I met with Eddie Owen who has created this wonderful venue. It is an intimate theatre setting of 260 seats and a stage with a grand piano. They were voted on of the best new venues in Atlanta as well as Gwinnett County, and some of the best performers in the world play there. Eddie has a history of Eddie’s Attic that many of you know about, and he has a great passion for songwriters. This theatre doesn’t have a bad seat in the house, and the sound is of a very high quality. I couldn’t resist the venue. It was entirely too inviting, and it had a lot to do with my desire to perform again.
The first step was to select the artists. I chose five artist who have either already released CD’s to the public or are recording in the studio right now. They are: Chris Garner, Holly Gentry, Jay Budd, Lexi Street, Glen Smith and Heather Petero. Each one of the artist are professional and very accomplished. I also chose a band that is one of the most successful band’s in Atlanta, Eastern Standard. I had the good fortune to work with each of the band members privately on their music. Each of them is also a song writer and have their own individual CD’s out there. Every person in the show has something special to offer! I also found a cello player (Gail Burnett) and violinist (Elise Ziegenbein) to play with me on some of the songs. Playing with strings is one of my favorite things to do!

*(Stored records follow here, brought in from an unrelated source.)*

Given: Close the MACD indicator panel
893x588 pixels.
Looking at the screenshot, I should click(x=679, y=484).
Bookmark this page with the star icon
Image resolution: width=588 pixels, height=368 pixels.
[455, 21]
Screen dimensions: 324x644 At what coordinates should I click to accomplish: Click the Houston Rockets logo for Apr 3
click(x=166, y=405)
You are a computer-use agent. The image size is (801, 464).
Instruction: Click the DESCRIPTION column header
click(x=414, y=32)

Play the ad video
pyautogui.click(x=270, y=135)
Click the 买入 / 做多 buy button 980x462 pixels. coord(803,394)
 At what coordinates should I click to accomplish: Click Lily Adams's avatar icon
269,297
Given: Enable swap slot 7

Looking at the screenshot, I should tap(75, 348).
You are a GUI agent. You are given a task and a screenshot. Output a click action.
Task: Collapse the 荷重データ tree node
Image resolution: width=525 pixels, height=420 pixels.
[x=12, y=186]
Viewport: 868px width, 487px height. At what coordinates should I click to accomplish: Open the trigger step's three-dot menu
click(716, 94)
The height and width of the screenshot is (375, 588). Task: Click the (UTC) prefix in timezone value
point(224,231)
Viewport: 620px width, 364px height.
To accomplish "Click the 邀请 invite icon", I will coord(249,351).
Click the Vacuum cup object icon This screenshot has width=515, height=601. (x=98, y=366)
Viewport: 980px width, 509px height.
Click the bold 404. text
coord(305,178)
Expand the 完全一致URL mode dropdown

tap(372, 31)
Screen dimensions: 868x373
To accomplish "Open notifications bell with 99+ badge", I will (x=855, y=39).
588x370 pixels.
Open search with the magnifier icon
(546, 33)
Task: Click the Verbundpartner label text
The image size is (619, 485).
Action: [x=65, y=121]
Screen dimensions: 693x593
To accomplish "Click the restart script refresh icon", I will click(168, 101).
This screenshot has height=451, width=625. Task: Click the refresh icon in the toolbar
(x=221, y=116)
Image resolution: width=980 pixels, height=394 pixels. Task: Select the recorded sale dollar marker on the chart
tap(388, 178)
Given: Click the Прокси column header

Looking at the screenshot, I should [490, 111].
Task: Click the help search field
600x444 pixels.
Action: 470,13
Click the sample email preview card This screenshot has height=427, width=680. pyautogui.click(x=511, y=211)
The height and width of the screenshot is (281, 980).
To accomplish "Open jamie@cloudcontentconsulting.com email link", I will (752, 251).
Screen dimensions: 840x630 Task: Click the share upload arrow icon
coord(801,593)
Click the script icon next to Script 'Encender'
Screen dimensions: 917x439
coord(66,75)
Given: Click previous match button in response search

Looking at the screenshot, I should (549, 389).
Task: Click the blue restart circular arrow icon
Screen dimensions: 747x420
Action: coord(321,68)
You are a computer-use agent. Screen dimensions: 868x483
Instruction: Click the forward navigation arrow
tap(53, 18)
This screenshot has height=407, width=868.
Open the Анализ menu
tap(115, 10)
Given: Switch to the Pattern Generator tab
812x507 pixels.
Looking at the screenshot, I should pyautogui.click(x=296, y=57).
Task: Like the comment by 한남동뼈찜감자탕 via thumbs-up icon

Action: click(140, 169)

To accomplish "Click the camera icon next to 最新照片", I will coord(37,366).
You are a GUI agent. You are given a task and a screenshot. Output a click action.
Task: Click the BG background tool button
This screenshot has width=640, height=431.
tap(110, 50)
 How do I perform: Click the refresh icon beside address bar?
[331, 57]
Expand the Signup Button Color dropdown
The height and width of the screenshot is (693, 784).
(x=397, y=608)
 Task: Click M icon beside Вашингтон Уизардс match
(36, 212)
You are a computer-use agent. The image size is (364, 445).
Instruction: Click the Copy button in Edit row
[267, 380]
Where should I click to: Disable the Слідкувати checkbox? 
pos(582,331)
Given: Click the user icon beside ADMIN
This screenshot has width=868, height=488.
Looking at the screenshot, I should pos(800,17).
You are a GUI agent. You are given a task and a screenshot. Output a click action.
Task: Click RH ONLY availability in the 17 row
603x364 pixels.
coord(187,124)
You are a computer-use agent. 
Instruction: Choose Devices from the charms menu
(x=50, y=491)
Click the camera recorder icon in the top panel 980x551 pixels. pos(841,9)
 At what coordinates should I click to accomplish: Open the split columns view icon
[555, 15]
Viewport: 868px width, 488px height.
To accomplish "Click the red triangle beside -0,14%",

Make no doubt, that there is a lot of work to do for a concert that has nothing to do with the music. I have spent months writing bios for each of the performers, gathering their pictures and selecting the songs for the concert. I worked with the theatre to create posters and marketing materials. There were photo sessions as well.
I decided to video tape and record the concert. I have also organized two photographers coming to cover the event.
We decided to solicit Sponsors and put together a program for them. There were packages to put together for them and phone calls to make. We have been very fortunate to get some good support to carry out our desires for the concert. I found people very receptive to supporting the concert. It can be very humbling asking for support, and there are always people who say “no”. Learning how to take “no” is just a part of being in the music business. There is always a “yes” around the corner, so you have to just keep going.
There have been moments when I wondered what I have gotten myself into. The business part of a concert is very time-consuming. You have to put your business head on and just do it!
Finally, to the fun part – the music. I have written so many songs, and it took time to decide which ones to do. I found so much joy going through my catalog of music and starting to rehearse! …….more tomorrow……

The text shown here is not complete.